What I'm saying is that I am looking to replace the dedicated sub to get another one if you all feel I will get better performance with a different sub. I have one of those subs already in my media room and it's good but I want to be sure with my new build I'm also getting the best in the price range.

The HT will be in my basement which has a bathroom, extra room and the utility room. The open area is small however. So I guess yes it's a dedicated HT room. I have not done any measurement with the current sub. Don't get me wrong it sounds nice even in my media room with lots of open space which is why I purchased another one for my HT room. If I will be getting better performance getting a different sub I will pay up to $700 for them but I would like to know how much more improvement. 

Hope this helps.

Thanks again.


----------



## 86eldel68-deactivated (Nov 30, 2010)

DESCypher said:


> If I will be getting better performance getting a different sub I will pay up to $700 for them but I would like to know how much more improvement.
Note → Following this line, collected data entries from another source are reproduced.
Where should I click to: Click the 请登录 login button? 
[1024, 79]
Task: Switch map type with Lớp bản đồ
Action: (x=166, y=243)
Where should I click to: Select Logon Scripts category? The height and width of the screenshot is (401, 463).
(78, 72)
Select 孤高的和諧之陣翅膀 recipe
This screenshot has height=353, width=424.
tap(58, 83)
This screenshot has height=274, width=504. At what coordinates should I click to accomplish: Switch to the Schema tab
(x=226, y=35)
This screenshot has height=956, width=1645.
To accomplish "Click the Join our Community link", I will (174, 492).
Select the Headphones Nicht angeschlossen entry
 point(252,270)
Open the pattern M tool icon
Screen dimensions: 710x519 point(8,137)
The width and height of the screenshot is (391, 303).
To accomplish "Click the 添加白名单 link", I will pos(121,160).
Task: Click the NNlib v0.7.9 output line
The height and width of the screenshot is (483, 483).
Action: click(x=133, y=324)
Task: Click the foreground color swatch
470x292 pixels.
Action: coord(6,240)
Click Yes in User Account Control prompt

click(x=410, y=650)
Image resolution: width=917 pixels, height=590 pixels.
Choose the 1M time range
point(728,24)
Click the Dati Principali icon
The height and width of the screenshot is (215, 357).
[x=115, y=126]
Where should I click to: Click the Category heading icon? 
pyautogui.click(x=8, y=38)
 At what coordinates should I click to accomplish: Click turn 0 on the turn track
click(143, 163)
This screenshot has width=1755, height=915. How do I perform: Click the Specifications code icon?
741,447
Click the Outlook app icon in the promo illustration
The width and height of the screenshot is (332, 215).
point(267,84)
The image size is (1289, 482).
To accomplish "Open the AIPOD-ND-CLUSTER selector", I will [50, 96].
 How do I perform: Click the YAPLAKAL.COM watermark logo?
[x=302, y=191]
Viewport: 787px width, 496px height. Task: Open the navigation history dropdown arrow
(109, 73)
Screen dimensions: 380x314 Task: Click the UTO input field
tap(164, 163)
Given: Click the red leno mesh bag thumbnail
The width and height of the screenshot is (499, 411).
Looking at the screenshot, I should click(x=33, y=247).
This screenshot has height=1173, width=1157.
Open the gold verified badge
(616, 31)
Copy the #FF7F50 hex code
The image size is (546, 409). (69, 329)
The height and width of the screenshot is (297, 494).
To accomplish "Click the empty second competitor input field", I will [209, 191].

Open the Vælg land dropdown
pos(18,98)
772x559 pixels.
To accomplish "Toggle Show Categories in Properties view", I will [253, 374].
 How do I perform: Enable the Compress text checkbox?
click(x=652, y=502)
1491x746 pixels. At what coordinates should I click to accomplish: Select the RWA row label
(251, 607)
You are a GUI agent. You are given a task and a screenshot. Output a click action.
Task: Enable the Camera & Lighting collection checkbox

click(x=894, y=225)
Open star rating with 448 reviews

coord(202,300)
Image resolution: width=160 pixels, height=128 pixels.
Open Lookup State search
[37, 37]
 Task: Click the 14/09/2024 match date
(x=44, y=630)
By all accounts, the Outlaw LFM-1 EX - reg. $649; on sale (fairly often, it seems) for $549 - should both play louder and dig deeper than your current sub.


----------



## DESCypher (Jan 27, 2012)

I'll check that one out. Thx Anyone more suggestions appreciated.


----------



## JBrax (Oct 13, 2011)

I just upgraded to the SVS PB-12NSD and couldn't be happier. I researched for about 3 months before pulling the trigger. Subs are somewhat like speakers in that they seem to have dedicated followers. I would go Internet direct as that seems to be your best value. SVS, HSU, Rythmic, Empire, and the list goes on and on. I think all of these have quality offerings under $1000. Most suggest having more than 1 for home theater use however I have only 1 for now. For now…


----------



## chris71478 (Dec 2, 2011)

A second for SVS. Fantastic value. 600 to them got me (and my neighbors) all the bass I can handle. Plenty of output, and after equalizing, flat below 20hz.


----------



## ALMFamily (Oct 19, 2011)

A third here for SVS - I have only one of my PB-13's going at the moment in an open room and it still scares my dogs! :hide:

When I first got it going, I put on the minefield scene from Finding Nemo. My wife came running from the other room - "what the was that?!" I was grinning from ear to ear........


----------



## DESCypher (Jan 27, 2012)

LOL; nice. I've been looking and reading about them now. I haven't found a sale on them yet though! :-( But haven't looked that hard either but just reading reviews and seeing them on youtube.


----------



## DESCypher (Jan 27, 2012)

Is there a difference in the Cylinder or box type? Why would one for one or the other?


----------



## tonyvdb (Sep 5, 2007)

There is no real difference between the cylinder or the box other then footprint. The cylinder stands about 6ft tall but takes up less floor space. I like the box better but its more just preference. I have a PB13u


----------



## DESCypher (Jan 27, 2012)

That's what I figured; I prefer the box better too. I hate stuff that announces their appearance too much! LOL I'm even thinking about going with their smaller 12" box but hope I don't lose performance.


----------



## tonyvdb (Sep 5, 2007)

There is a difference between the 13u and the PB12 in a fair bit more output volume but the price difference is quite substantial also.


----------



## JBrax (Oct 13, 2011)

tonyvdb said:


> There is a difference between the 13u and the PB12 in a fair bit more output volume but the price difference is quite substantial also.


I'm already jealous Tony!


----------



## tonyvdb (Sep 5, 2007)

Dont be, I would never have been able to afford one but I won it through the Shack about 5 years ago. The PB12 is no slouch either.


----------



## ALMFamily (Oct 19, 2011)

I bought mine used Jeff or I would not have them either..... :bigsmile:


----------



## JBrax (Oct 13, 2011)

Wow! Now that's a great giveaway. I love this place.


----------



## JBrax (Oct 13, 2011)

ALMFamily said:


> I bought mine used Jeff or I would not have them either..... :bigsmile:


I'm amazed anyone would want to get rid of those things Joe. That's pretty much the top of the food chain for subs. Count me as a big fan of SVS.


----------



## Sonnie (Apr 11, 2006)

I would not really count the two subs in the mains as subs. Generally their location is not the best for good performance. What would tell you is taking some measurements of the low frequency response (REW) with those subs full range and crossed over at 80Hz to see which gives you the best response. 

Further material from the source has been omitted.